(Excerpts from a dataset)
■ ■ ■ ■ ■
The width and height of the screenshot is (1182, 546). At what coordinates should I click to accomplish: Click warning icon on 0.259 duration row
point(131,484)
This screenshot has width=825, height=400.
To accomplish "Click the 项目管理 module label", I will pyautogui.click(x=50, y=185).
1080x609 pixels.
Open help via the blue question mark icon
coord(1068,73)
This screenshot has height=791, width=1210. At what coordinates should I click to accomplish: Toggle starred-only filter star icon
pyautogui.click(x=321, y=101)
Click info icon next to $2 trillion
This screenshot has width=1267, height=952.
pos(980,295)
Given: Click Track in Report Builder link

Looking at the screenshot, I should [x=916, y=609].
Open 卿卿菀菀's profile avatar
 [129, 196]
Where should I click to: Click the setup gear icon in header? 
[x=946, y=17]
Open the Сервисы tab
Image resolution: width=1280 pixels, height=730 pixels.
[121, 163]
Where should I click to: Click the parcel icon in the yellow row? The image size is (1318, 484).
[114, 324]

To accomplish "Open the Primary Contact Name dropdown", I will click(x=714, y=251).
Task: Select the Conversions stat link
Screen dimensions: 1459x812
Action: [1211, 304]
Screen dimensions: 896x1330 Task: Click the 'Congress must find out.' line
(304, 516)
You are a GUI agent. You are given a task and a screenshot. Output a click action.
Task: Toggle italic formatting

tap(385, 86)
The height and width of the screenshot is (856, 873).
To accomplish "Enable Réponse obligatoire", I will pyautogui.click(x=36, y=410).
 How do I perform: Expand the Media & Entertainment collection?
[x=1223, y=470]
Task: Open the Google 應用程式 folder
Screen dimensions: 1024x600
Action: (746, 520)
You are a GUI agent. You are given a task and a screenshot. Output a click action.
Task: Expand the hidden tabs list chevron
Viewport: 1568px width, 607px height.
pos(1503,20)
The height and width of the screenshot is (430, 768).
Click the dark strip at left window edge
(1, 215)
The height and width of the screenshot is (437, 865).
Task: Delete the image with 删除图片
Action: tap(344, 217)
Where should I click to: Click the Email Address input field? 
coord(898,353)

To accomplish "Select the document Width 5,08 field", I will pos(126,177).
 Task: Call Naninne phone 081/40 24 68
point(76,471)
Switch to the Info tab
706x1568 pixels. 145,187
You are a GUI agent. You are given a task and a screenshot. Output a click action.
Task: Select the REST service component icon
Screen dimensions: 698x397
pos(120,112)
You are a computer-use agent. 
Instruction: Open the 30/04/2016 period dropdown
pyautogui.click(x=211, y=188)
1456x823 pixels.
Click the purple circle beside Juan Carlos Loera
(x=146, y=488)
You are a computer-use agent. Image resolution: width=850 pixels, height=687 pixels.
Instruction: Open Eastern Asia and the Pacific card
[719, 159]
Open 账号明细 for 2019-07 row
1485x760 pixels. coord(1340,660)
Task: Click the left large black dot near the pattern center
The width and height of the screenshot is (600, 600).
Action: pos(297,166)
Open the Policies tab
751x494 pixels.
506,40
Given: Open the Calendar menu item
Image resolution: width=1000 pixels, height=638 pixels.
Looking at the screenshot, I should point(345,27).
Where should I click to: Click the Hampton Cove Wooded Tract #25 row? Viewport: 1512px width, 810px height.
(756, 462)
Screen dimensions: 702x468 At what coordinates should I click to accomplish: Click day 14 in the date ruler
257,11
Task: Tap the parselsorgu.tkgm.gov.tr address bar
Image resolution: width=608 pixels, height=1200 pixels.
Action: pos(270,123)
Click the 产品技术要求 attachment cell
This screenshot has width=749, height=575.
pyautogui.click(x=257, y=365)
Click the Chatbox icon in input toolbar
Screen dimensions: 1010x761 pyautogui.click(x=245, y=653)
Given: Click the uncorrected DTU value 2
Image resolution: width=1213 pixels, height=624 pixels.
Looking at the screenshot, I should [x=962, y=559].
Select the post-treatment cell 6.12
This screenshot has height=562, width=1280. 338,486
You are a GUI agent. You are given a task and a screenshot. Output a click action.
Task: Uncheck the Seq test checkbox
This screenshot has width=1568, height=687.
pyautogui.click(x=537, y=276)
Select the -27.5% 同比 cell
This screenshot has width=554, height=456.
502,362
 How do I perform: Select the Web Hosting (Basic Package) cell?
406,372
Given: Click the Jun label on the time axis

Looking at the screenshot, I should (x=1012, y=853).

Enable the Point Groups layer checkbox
■ ■ ■ ■ ■
*Task statement:*
What you return should match the data character for character.

*Output of the task:*
The width and height of the screenshot is (1182, 546). At what coordinates should I click to accomplish: Click warning icon on 0.259 duration row
point(131,484)
This screenshot has width=825, height=400.
To accomplish "Click the 项目管理 module label", I will pyautogui.click(x=50, y=185).
1080x609 pixels.
Open help via the blue question mark icon
coord(1068,73)
This screenshot has height=791, width=1210. At what coordinates should I click to accomplish: Toggle starred-only filter star icon
pyautogui.click(x=321, y=101)
Click info icon next to $2 trillion
This screenshot has width=1267, height=952.
pos(980,295)
Given: Click Track in Report Builder link

Looking at the screenshot, I should [x=916, y=609].
Open 卿卿菀菀's profile avatar
 [129, 196]
Where should I click to: Click the setup gear icon in header? 
[x=946, y=17]
Open the Сервисы tab
Image resolution: width=1280 pixels, height=730 pixels.
[121, 163]
Where should I click to: Click the parcel icon in the yellow row? The image size is (1318, 484).
[114, 324]

To accomplish "Open the Primary Contact Name dropdown", I will click(x=714, y=251).
Task: Select the Conversions stat link
Screen dimensions: 1459x812
Action: [1211, 304]
Screen dimensions: 896x1330 Task: Click the 'Congress must find out.' line
(304, 516)
You are a GUI agent. You are given a task and a screenshot. Output a click action.
Task: Toggle italic formatting

tap(385, 86)
The height and width of the screenshot is (856, 873).
To accomplish "Enable Réponse obligatoire", I will pyautogui.click(x=36, y=410).
 How do I perform: Expand the Media & Entertainment collection?
[x=1223, y=470]
Task: Open the Google 應用程式 folder
Screen dimensions: 1024x600
Action: (746, 520)
You are a GUI agent. You are given a task and a screenshot. Output a click action.
Task: Expand the hidden tabs list chevron
Viewport: 1568px width, 607px height.
pos(1503,20)
The height and width of the screenshot is (430, 768).
Click the dark strip at left window edge
(1, 215)
The height and width of the screenshot is (437, 865).
Task: Delete the image with 删除图片
Action: tap(344, 217)
Where should I click to: Click the Email Address input field? 
coord(898,353)

To accomplish "Select the document Width 5,08 field", I will pos(126,177).
 Task: Call Naninne phone 081/40 24 68
point(76,471)
Switch to the Info tab
706x1568 pixels. 145,187
You are a GUI agent. You are given a task and a screenshot. Output a click action.
Task: Select the REST service component icon
Screen dimensions: 698x397
pos(120,112)
You are a computer-use agent. 
Instruction: Open the 30/04/2016 period dropdown
pyautogui.click(x=211, y=188)
1456x823 pixels.
Click the purple circle beside Juan Carlos Loera
(x=146, y=488)
You are a computer-use agent. Image resolution: width=850 pixels, height=687 pixels.
Instruction: Open Eastern Asia and the Pacific card
[719, 159]
Open 账号明细 for 2019-07 row
1485x760 pixels. coord(1340,660)
Task: Click the left large black dot near the pattern center
The width and height of the screenshot is (600, 600).
Action: pos(297,166)
Open the Policies tab
751x494 pixels.
506,40
Given: Open the Calendar menu item
Image resolution: width=1000 pixels, height=638 pixels.
Looking at the screenshot, I should point(345,27).
Where should I click to: Click the Hampton Cove Wooded Tract #25 row? Viewport: 1512px width, 810px height.
(756, 462)
Screen dimensions: 702x468 At what coordinates should I click to accomplish: Click day 14 in the date ruler
257,11
Task: Tap the parselsorgu.tkgm.gov.tr address bar
Image resolution: width=608 pixels, height=1200 pixels.
Action: pos(270,123)
Click the 产品技术要求 attachment cell
This screenshot has width=749, height=575.
pyautogui.click(x=257, y=365)
Click the Chatbox icon in input toolbar
Screen dimensions: 1010x761 pyautogui.click(x=245, y=653)
Given: Click the uncorrected DTU value 2
Image resolution: width=1213 pixels, height=624 pixels.
Looking at the screenshot, I should [x=962, y=559].
Select the post-treatment cell 6.12
This screenshot has height=562, width=1280. 338,486
You are a GUI agent. You are given a task and a screenshot. Output a click action.
Task: Uncheck the Seq test checkbox
This screenshot has width=1568, height=687.
pyautogui.click(x=537, y=276)
Select the -27.5% 同比 cell
This screenshot has width=554, height=456.
502,362
 How do I perform: Select the Web Hosting (Basic Package) cell?
406,372
Given: Click the Jun label on the time axis

Looking at the screenshot, I should (x=1012, y=853).

Enable the Point Groups layer checkbox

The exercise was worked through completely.